Postby Anonymous » 27 Oct 2004, 14:16

In my opinion, this test is flawed because of the unreasonable time control.
Anonymous
 

Re: Probability and computer chess.

Postby Igor Gorelikov » 27 Oct 2004, 14:19

Here time contol is of no importance.

Igor
User avatar
Igor Gorelikov
 
Posts: 153
Joined: 27 Sep 2004, 10:12
Location: St. Petersburg, Russia

Re: Probability and computer chess.

Postby Volker Pittlik » 27 Oct 2004, 14:22

Igor Gorelikov wrote:Probability and computer chess.

...
Code: Select all
    Program                          Elo    +   -   Games   Score   Av.Op.  Draws

  1 Ruffian 1.0.5                  : 2564   79  78    60    60.8 %   2487   28.3 %
  2 Thinker 4.6c                   : 2539   84  66    60    56.7 %   2492   36.7 %
  3 AnMon 5.50                     : 2485   73  89    60    47.5 %   2503   25.0 %
  4 Delfi 4.5                      : 2485   68  89    60    47.5 %   2503   31.7 %
  5 Pro Deo 1.0                    : 2481   70  88    60    46.7 %   2504   30.0 %
  6 Pharaon 3.1                    : 2446   83  81    60    40.8 %   2511   21.7 %


But how much games are enough? That's the question.
To be continued...

Igor


Thanks Igor for this interesting experiment. I'm afraid really much more games are needed. Look at the Elo ratings and the error margins. Assuming Elostat is calculating correctly then Ruffian's "true" rating is somewhere between 2486 and 2643 (with an error probality of 5%). Pharaon's "true" score is somewhere between 2365 and 2529. Therefore Pharaon is possibly the "true" number one and Ruffian may be "only" number 3.

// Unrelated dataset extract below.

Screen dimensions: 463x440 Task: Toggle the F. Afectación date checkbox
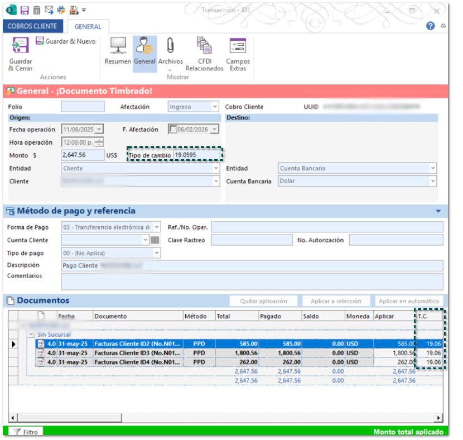173,129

To save test time you can just copy the PGNs of all games and paste it to the same file again and again and watch how the error margin gets narrower. I once did that for different Ruffian versions. I don't remember exactly but thousands of games would have needed to distinguish the different versions.

Regards

Volker
Last edited by Volker Pittlik on 27 Oct 2004, 14:41, edited 1 time in total.
User avatar
Volker Pittlik
 
Posts: 1031
Joined: 24 Sep 2004, 10:14
Location: Murten / Morat, Switzerland

Re: Probability and computer chess.

Postby José Carlos » 27 Oct 2004, 14:28

Igor Gorelikov wrote:Here time contol is of no importance.

Igor


I agree. The problem is too few games. Another test that shows the same behaviour is: pick two engines of silimar strength, run a 100 games match. Now write down the results and pick series of 10 games. You'll find 7-3, 2-8, 5.5-4.5, etc. Only the final result is significative.
So yes, any tournamet of so few games is basically random in regard to final standings, unless you use engines of very different strength: if you match Shredder vs Averno and get 9.5-0.5, that's significative because you know in advance that Shredder is much stronger.
_____________________________
José Carlos Martínez Galán
User avatar
José Carlos
 
Posts: 102
Joined: 26 Sep 2004, 03:22
Location: Murcia (Spain)

Re: Probability and computer chess.

Postby Anonymous » 27 Oct 2004, 15:20

Igor Gorelikov wrote:Here time contol is of no importance.

Igor


I think your test is interesting. But it is a test to compare closeness of engine strength, and to say time control is of no importance in such a test is total nonsense.
Anonymous
 

Re: Probability and computer chess.

Postby Volker Pittlik » 27 Oct 2004, 15:26

David Dahlem wrote:... and to say time control is of no importance in such a test is total nonsense.


Because...?

Volker
User avatar
Volker Pittlik
 
Posts: 1031
Joined: 24 Sep 2004, 10:14
Location: Murten / Morat, Switzerland

Re: Probability and computer chess.

Postby Uri Blass » 27 Oct 2004, 15:34

David Dahlem wrote:
Igor Gorelikov wrote:Here time contol is of no importance.

Igor


I think your test is interesting. But it is a test to compare closeness of engine strength, and to say time control is of no importance in such a test is total nonsense.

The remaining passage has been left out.